Sound recording and reproducing technology
It was a long way with many strange and interesting variants until the today's CD. Trumpet gramophone, tape recorders in its history of development, (among others AEG, 39kg heavy full-track technology from 1938), Optaphon, the first mechanically controlled autoreserve (1952) until professional tape recorders from 1960 are shown. Futhermore: Wire recorders, automatical answering machines (1954), devices with "gramophone bands" where the sound was not saved magnetically but like on gramophone records (Tefifon) and many more.
Dictating machines
As an excerpt, this is one of the dictaphones from the early office technology.
Only the drive was electrical. The sonic oscillations were conducted through a mouthpiece and an hose made of metal and scored in the rotating disc with a kind of graver. The disc could be played back with an horn (left side of the picture) or with earphones that were connected with hoses to the pickup (left side). Of course the quality was cruel.
Dictating-machine KOSMOGRAPH from the dictating machine factury of Dresden (1935)
Rare tape recorders
Tape recorders that are built before 1952 are technically very interesting and nowadays very rare. The AEG Magnetophon AW 1 was built in 1948/49 with the state of art of 1939. The auxiliary case contains amplifiers for recording and replay as well as a loud speaker. On the original tape that is pictured in the photography, one can listen to a german carneval convention recorded in the early 1950s. At that time the device was too expensive for private customers.
A radio reporter in 1951 had to be a strong guy to carry the Ferrophon around. This semi-professional tape recorder of Loewe Opta Radio AG Type "Ferrophon IIIc/3" was hardly affordable for the non-commercial user.

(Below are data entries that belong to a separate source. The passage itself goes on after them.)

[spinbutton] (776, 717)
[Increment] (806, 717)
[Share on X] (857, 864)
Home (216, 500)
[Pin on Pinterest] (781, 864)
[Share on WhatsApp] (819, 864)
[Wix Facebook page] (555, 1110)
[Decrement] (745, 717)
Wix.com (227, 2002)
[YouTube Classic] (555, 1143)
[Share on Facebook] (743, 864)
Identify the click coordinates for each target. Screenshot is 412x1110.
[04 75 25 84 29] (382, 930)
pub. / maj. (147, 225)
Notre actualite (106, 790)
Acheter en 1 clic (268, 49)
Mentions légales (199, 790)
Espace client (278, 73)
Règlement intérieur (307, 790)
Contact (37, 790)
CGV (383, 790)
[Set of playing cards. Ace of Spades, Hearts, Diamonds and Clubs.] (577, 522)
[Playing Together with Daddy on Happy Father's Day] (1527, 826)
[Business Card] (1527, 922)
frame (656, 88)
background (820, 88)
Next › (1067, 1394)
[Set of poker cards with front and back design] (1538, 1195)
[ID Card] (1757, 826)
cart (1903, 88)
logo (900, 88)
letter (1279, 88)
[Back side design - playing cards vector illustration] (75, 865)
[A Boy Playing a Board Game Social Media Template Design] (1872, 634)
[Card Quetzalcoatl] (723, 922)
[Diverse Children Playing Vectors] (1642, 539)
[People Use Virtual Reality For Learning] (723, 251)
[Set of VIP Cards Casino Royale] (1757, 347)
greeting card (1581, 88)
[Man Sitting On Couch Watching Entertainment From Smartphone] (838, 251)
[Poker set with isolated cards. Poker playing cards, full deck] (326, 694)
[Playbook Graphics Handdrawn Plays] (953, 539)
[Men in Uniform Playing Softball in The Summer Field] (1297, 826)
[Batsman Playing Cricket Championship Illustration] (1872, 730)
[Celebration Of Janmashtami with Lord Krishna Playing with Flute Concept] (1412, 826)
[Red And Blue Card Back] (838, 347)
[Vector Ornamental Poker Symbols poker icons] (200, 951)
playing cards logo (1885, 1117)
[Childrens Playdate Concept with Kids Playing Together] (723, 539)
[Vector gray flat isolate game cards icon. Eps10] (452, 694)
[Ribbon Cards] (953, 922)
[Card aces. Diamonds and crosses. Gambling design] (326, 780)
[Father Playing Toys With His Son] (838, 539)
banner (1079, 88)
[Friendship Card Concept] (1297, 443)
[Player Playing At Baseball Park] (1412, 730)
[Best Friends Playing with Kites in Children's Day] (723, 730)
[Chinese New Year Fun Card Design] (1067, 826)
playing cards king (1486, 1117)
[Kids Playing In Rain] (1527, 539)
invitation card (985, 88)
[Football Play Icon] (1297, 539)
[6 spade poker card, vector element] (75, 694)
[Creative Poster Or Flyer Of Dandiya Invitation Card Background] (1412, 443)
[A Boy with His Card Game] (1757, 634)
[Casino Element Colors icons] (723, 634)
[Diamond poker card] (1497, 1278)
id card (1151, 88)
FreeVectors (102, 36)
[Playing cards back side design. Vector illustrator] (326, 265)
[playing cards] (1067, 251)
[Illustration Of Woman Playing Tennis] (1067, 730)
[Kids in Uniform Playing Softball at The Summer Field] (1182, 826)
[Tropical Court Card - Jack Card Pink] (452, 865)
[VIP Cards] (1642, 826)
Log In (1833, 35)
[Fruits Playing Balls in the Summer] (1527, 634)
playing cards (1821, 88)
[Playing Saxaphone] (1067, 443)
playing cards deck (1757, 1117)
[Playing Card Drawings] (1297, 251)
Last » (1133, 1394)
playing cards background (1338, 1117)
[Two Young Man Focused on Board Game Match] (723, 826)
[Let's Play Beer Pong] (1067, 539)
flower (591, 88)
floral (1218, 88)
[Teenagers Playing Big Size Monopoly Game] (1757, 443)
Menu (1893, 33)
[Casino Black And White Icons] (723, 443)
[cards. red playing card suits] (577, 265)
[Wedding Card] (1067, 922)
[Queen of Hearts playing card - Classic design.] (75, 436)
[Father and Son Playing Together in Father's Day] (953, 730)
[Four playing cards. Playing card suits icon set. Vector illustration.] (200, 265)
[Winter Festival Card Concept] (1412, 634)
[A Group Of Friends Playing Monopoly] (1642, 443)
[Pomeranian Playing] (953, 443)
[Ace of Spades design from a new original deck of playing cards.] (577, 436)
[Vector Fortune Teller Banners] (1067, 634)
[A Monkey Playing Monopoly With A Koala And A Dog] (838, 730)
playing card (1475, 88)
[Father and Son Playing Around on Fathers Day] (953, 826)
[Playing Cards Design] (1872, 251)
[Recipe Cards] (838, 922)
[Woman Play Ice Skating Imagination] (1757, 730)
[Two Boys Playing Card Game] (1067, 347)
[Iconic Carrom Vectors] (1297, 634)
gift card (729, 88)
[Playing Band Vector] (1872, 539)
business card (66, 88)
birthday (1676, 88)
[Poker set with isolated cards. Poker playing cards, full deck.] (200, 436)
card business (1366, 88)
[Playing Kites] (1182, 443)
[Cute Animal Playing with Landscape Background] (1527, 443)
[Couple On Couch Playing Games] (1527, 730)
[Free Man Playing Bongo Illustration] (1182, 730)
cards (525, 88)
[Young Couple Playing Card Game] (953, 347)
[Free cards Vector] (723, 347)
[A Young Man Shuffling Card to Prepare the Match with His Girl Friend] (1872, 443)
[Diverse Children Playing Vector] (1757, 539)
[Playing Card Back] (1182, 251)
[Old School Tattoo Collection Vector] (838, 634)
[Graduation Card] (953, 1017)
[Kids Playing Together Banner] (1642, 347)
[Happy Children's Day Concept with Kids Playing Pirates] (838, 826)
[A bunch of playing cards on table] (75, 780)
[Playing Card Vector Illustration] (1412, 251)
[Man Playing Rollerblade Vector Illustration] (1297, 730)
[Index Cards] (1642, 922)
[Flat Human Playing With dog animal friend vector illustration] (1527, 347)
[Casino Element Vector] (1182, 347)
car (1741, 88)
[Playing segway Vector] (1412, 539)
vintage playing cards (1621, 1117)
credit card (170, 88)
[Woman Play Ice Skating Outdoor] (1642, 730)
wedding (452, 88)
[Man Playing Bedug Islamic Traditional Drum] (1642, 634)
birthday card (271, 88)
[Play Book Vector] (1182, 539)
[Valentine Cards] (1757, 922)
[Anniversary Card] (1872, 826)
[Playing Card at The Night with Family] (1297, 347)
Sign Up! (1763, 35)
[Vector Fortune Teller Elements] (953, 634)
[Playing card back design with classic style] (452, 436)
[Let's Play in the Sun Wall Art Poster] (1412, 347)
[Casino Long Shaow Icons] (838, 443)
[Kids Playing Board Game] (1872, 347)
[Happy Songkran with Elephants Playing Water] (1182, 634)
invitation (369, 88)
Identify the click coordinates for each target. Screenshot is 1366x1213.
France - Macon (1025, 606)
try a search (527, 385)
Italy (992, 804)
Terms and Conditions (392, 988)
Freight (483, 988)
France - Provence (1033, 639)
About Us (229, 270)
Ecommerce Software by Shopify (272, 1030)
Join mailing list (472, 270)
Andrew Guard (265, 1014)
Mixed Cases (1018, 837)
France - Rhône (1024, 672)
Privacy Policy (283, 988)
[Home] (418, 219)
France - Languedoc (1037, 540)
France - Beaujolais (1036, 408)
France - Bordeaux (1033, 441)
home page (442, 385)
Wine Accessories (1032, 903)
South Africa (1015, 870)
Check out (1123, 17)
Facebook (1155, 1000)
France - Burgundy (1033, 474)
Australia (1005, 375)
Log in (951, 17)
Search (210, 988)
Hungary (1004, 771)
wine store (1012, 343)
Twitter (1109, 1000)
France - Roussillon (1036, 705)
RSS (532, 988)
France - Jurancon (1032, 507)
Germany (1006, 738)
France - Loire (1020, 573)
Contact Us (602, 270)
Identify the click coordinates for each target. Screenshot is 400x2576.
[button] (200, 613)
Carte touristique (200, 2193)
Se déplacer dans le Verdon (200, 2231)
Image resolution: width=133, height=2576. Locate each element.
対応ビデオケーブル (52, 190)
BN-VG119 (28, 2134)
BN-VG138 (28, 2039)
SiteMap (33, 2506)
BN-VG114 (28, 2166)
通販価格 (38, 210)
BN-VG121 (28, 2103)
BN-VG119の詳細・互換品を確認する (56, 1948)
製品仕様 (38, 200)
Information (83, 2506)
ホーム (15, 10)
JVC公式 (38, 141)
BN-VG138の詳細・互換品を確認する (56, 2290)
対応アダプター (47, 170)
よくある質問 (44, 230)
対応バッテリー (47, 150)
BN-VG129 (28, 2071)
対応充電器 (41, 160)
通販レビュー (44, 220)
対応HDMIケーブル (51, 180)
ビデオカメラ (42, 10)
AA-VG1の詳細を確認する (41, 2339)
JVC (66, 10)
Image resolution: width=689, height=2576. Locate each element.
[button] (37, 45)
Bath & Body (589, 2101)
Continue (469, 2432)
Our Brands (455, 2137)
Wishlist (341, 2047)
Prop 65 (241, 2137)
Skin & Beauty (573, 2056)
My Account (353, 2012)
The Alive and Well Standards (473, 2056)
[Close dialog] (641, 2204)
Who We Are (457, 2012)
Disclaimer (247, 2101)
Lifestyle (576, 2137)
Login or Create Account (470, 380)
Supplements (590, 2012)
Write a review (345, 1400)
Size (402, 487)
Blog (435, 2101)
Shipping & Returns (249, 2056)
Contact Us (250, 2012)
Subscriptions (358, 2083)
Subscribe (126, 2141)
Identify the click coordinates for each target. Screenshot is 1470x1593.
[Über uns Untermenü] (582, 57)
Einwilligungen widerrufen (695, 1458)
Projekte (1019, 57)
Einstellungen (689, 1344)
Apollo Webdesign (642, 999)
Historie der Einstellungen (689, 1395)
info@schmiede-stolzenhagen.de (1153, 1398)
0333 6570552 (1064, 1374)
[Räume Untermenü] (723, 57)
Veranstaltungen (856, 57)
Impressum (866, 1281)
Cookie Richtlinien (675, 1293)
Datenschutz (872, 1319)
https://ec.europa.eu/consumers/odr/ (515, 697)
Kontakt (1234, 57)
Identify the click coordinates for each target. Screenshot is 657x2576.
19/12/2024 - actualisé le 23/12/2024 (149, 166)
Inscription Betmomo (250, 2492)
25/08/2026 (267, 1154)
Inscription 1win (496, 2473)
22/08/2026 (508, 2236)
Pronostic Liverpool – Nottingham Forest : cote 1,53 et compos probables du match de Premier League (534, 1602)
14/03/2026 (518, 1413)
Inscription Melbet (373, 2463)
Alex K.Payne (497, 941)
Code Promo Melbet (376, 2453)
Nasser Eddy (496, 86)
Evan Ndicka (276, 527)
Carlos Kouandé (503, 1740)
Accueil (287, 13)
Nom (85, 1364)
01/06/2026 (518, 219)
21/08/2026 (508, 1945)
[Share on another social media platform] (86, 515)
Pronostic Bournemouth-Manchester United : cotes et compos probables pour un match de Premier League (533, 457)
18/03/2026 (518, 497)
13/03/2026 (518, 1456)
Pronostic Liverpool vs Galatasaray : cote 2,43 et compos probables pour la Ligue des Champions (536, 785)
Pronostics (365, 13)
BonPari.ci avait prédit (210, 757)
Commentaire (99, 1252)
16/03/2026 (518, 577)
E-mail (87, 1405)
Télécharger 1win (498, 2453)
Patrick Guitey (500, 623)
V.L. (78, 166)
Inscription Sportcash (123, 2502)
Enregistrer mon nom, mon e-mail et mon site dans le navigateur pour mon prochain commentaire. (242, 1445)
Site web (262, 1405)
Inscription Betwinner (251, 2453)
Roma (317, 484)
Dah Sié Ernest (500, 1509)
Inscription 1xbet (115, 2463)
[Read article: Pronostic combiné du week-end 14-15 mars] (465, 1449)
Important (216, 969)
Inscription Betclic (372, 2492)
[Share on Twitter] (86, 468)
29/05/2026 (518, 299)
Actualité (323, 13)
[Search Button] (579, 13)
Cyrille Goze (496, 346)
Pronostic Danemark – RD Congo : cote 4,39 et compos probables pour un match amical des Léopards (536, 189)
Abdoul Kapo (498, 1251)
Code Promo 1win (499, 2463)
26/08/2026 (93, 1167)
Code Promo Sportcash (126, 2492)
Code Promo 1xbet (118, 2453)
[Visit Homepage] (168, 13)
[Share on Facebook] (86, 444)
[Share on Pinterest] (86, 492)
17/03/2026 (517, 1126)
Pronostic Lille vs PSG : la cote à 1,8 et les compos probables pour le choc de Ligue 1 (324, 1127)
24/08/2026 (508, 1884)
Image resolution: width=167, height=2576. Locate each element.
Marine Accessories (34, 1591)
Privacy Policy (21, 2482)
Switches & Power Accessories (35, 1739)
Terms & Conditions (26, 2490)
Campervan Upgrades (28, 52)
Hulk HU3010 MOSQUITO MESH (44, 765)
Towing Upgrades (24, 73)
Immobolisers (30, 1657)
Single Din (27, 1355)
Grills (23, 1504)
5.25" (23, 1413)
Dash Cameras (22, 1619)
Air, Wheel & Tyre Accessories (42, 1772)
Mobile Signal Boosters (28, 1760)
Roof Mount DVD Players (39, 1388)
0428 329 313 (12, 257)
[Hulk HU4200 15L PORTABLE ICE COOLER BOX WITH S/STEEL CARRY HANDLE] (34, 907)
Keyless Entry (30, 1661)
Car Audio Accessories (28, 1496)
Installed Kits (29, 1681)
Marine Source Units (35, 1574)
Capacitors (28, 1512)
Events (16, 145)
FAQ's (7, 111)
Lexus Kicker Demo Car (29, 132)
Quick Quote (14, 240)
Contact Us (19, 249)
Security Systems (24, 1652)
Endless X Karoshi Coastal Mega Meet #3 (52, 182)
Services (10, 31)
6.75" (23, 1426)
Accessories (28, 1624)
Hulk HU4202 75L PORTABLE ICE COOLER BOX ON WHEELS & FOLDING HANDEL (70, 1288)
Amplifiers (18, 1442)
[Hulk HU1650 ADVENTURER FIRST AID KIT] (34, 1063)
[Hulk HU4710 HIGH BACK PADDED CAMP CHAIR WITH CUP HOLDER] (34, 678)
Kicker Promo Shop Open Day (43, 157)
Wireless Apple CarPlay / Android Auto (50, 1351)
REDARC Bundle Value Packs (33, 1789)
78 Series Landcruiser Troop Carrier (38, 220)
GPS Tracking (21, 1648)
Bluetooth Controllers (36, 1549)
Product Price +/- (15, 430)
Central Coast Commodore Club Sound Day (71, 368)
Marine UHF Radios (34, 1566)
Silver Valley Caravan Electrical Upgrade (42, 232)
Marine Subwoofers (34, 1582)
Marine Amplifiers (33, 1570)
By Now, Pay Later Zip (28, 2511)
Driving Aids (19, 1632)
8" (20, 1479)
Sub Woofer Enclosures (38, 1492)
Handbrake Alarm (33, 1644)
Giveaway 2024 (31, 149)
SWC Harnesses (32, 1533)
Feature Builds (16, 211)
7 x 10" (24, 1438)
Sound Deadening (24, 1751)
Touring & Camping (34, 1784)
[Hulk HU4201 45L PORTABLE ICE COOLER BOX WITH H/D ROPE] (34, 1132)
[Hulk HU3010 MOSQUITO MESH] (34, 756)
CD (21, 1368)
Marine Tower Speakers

The replay quality is excellent (max. tape speed of 76cm/sec!) and likewise the used components (a lot of copper parts) which was rare in the early past war years.
Shellac disc changer
Gramophone records were used as sound storage media for quite a long time. After all, in the 1950s, the shellac records were invented. Breakage was very common in this era, until it was displaced by the vinyl records. Automatic record changers were quite rare in the shellac era. The photography above shows the "Dual 1000", built in 1951/52. The slowly moving pick-up arm while record changing demonstrates the way of listening music at that time. At first this device used the old steel needles that decreased in quality after only three records, until sapphire styluses were invented.
Wire recording devices
This device (year of manufacture 1952) uses wires as sound storage media. An hour of music fits into the small coil shown on the right side of device. This is the advantage of using steel wire: It doesn't need much space. The quality of sound was almost tolerable, but the flimsy wire was always in danger of tearing.
With this device, you could also listen to a shellac record (78 RPM) while recording it concurrently to wire. The era of devices using wires to store sound began before the second world war but was already finished at 1965. In this time, tape recorders conquered the market. Clicking on the picture will show a larger and more detailed version.
Among others, dictating machines also used wires as sound storage media. Thus they could be built quite compactly. The width of a wire tape is only 7cm about 1.5 inch), but it records about 100 minutes. The Klein-Reporter W 52 (translated literally "small reporter"), shown below, was made by the german company REICHHALTER, year of manufacture 1952. On the record tape (as shown in the photography) you can listen to an original law lecture about the allied powers in Germany after the World War II.
This record is at least 55 years old. Apparently the magnetization of the wire is still very good.